1144 Fe based superconductors: natural example of orbital selective self-doping and chemical pressure induced Lifshitz transition

Abstract

A systematic density functional theory based first principles electronic structure studies on AeAFe4As4 known as, 1144 iron based superconductors (IBSC) for various Ae = Ca, Sr, Eu and different alkali metals A = K, Rb, Cs are presented. Our study reveals multi-orbital derived multi-band nature of the electronic structure as well as Fermi surfaces for all the compounds. In contrast to the electronic structure of most of the Fe-based superconductors, significant contribution from As-4pz and its mixing with Fe-3d is found at the Fermi level. A unique feature of the electronic structure of these compounds reveal orbital selective electron/hole self-doping. This is due to natural chemical pressure of larger/smaller atomic (Ae/A) sizes of various members of 1144 family.

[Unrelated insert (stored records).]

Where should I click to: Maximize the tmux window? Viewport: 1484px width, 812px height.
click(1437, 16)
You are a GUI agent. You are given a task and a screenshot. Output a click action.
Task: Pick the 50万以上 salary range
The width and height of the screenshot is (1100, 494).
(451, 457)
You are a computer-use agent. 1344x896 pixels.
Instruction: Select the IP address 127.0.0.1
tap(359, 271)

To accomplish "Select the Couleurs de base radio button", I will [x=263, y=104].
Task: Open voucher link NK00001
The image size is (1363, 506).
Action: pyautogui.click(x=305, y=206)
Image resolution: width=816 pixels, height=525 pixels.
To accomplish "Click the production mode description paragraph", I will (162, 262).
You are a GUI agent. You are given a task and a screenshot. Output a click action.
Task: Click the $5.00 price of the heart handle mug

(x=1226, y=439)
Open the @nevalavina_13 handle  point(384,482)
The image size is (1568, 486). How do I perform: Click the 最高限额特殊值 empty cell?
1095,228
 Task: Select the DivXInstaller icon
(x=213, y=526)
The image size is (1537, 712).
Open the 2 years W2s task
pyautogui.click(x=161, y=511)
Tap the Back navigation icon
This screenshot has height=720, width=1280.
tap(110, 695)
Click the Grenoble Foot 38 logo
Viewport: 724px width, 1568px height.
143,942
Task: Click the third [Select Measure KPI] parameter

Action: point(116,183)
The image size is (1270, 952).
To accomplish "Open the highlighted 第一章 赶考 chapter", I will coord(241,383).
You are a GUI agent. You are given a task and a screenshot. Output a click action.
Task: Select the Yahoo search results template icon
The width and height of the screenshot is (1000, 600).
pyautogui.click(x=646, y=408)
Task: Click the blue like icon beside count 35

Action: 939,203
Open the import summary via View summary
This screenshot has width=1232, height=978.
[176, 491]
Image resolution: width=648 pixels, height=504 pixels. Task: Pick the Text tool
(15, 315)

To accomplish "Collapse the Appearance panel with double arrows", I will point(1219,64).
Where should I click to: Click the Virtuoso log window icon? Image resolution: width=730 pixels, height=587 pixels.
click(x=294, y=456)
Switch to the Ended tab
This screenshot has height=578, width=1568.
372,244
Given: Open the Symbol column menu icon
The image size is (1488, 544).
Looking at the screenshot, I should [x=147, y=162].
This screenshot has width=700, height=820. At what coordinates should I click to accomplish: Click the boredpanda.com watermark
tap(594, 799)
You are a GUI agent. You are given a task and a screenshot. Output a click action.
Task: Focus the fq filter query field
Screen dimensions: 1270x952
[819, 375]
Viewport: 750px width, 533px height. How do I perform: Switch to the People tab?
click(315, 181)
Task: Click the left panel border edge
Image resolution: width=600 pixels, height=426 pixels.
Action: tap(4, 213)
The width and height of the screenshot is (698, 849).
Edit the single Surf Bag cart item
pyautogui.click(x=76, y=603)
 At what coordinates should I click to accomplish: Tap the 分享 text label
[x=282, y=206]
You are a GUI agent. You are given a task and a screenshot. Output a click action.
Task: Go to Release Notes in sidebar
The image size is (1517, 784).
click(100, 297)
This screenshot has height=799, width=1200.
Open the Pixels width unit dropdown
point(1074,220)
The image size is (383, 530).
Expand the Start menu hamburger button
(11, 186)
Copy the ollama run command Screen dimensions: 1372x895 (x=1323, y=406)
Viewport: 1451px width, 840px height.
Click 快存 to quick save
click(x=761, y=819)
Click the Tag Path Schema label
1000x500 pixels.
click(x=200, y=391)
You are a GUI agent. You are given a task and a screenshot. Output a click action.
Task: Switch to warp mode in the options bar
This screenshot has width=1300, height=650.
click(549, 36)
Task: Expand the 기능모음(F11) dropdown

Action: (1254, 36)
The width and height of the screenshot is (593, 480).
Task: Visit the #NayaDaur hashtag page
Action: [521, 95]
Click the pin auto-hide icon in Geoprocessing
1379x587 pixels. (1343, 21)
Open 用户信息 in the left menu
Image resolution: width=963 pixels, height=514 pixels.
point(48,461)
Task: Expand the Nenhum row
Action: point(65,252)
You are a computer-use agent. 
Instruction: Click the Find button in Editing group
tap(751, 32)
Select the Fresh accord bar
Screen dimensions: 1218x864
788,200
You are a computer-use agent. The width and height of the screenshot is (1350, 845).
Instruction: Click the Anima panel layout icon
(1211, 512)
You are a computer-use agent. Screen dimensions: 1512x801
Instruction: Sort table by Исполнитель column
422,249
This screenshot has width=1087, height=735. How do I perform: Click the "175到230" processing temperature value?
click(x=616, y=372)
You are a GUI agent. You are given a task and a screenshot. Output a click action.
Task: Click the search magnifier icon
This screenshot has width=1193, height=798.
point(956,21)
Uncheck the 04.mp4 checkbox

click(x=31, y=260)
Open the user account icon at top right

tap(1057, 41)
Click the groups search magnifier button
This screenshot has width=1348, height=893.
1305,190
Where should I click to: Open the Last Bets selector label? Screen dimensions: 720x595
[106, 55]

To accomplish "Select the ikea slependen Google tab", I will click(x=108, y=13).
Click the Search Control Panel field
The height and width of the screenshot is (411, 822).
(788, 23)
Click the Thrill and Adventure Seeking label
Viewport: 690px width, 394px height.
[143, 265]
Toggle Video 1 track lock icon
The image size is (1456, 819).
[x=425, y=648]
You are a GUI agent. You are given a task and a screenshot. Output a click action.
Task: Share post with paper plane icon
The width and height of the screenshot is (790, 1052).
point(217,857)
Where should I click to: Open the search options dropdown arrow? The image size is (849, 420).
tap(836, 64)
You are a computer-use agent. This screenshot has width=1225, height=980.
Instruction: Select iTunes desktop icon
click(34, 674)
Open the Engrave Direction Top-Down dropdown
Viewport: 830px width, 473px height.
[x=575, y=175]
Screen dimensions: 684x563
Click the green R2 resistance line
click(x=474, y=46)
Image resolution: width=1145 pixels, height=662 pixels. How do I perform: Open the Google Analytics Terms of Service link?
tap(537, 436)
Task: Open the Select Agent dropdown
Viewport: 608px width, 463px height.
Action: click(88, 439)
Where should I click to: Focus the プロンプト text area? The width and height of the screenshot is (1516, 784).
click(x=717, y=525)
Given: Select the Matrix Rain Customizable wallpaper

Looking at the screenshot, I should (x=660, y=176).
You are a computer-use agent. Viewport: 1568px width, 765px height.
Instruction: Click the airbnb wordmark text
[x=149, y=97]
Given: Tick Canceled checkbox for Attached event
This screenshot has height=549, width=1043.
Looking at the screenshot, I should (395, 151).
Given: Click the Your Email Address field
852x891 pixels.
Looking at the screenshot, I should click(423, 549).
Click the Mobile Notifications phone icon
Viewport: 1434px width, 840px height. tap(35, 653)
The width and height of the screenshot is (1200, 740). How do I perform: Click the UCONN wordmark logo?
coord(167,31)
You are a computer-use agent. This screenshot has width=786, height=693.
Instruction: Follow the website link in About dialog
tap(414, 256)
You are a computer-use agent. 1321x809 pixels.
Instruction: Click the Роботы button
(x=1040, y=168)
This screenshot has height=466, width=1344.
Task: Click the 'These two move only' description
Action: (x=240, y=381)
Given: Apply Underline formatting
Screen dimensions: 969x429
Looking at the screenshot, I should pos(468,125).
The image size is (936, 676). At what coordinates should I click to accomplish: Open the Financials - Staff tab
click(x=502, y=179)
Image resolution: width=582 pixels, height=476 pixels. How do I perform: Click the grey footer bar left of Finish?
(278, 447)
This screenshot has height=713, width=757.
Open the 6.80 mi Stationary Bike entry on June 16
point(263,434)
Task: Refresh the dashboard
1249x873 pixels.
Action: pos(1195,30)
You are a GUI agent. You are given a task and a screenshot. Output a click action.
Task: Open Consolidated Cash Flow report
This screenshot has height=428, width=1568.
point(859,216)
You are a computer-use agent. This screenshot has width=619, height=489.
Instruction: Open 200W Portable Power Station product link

The different chemical potential (self-doping) of different orbital derived electron/hole bands causes crossing of the Fermi level for some bands, leading to orbital selective chemical pressure induced topological Lifshitz transition. This natural pressure induced orbital selective Lifshitz transition of hole bands is a unique characteristic of this family of iron based superconductors. Our conclusions remain robust even in presence of moderate electron correlation and spin-orbit coupling. Different combinations of Ae and A in different 1144 materials causes different bandwidths to different orbital selective bands; bandwidths of different bands that crosses Fermi level around Γ-point are evaluated. A large value of bandwidths for most of the compounds including EuAFe4As4 indicates weak correlation effect in these compounds.